How and When Will You Come to Know if You Have Had a Silent Stroke?

Silent Stroke Diagnosis is not easy. If your doctor ever recommends an MRI or a CT scan of the brain to diagnose any other condition that you may have, you could know that you have had an episode of a silent stroke. The image of your brain will have lesions or white spots on the areas that are affected. The signs and symptoms are so subtle or minute that most people often confuse them with signs of old age . It includes —

● Problems with balancing

● Inability to control urine

● Frequent slip and falls

● Mood swings

● Inability to think properly

Are the Damages of a Silent Stroke Reversible?

When your brain cells suffer permanent damage due to oxygen deficiency, the damages are irreversible. However, in some cases, the healthy areas of your brain counterbalance the functions that are to be done by the damaged part. However, if the episodes of the silent stroke become frequent, your brain’s ability to perform well will eventually decrease.

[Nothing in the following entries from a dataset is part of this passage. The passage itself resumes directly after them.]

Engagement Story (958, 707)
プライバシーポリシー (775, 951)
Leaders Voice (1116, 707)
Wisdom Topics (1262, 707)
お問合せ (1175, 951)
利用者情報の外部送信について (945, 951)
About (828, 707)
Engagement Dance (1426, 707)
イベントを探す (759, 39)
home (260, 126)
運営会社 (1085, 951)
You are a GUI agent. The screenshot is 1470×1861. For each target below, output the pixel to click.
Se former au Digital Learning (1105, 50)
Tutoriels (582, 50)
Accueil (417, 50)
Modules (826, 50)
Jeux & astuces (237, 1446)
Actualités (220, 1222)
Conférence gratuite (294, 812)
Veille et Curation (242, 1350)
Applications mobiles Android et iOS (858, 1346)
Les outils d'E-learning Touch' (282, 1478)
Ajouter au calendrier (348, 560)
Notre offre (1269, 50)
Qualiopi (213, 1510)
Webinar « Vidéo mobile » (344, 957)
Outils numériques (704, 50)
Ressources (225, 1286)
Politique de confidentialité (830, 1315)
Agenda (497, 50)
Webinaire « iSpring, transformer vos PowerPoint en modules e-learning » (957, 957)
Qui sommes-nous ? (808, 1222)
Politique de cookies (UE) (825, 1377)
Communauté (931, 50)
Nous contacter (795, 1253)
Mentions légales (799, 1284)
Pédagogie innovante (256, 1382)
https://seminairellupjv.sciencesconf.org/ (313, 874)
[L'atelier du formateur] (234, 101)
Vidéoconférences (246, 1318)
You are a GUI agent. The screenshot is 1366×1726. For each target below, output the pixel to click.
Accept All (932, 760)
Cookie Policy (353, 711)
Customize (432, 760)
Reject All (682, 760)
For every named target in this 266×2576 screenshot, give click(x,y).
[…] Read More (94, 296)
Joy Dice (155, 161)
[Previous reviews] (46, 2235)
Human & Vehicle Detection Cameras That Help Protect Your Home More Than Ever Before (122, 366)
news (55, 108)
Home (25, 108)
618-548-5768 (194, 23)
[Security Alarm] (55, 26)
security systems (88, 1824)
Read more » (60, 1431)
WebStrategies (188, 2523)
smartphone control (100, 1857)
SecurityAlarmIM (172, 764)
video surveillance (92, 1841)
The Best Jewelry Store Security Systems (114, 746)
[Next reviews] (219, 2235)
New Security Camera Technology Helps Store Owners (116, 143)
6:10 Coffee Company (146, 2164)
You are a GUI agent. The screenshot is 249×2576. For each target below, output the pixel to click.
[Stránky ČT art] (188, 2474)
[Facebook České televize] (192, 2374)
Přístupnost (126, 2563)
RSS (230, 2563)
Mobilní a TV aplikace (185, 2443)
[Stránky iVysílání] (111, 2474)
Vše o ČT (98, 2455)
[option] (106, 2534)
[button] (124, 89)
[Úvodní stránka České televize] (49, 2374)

Is There Any Treatment for Cognitive Issues?

The National Institute of Neurological Disorders and Stroke (NINDS) says if a person has lost some of his/her capabilities due to a stroke, rehabilitative therapy can work. A team of professionals who work together may help you to recover. It includes the following —

● Speech pathologists

● Physical therapists

● Psychologists

● Sociologists

What Preventive Measures Can You Take for Silent Strokes?

While it is difficult to identify a silent stroke and even more challenging to recover the regions that have already suffered the damage, all you can do is prevent it. Take a look at the preventive measures given below —

● High blood pressure often puts you at the risk of getting a silent stroke. So, keep your blood pressure under control.

● Most importantly, due to COVID-19 and the new normal norms, stress, and anxiety have taken a toll on our health. Therefore, you should start practicing keeping yourself calm.

● According to a study (2011), exercising (moderate) for at least 30 minutes a day is likely to reduce your risks of silent stroke by nearly 40%.

● According to the American Stroke Association, cutting down your daily sodium intake can reduce your chances of having a stroke. Keep an eye on your cholesterol levels

● High blood sugar is one of the main culprits in the case of most health complications. Keep your blood sugar under the normal range.

● Make sure to eat a sufficient amount of fruits and vegetables.

● Owing to the pandemic and a series of lockdowns and work from home is the new normal, many of you might have put on weight. Try to maintain a healthy weight because being overweight also increases your risk of getting a stroke.

● A recent study shows that consuming sugary, especially artificial-sweetened beverages, can also increase your risks for stroke and dementia.

● Quit smoking.

Request an appointment at Apollo Hospitals
Call 1860-500-1066 to book an appointment

Frequently Asked Questions (FAQ)

1. How to know if you have had a silent stroke?

If you had a silent stroke, you are least likely to know it until you take a brain CT scan or MRI. However, your doctor may be able to diagnose it based on any gradual deteriorations in neurological function.

2. Are silent strokes dangerous?

Although silent strokes are asymptomatic, these can lead to permanent brain damage. Moreover, if you get multiple silent strokes, there are chances that you might get more severe strokes in the future.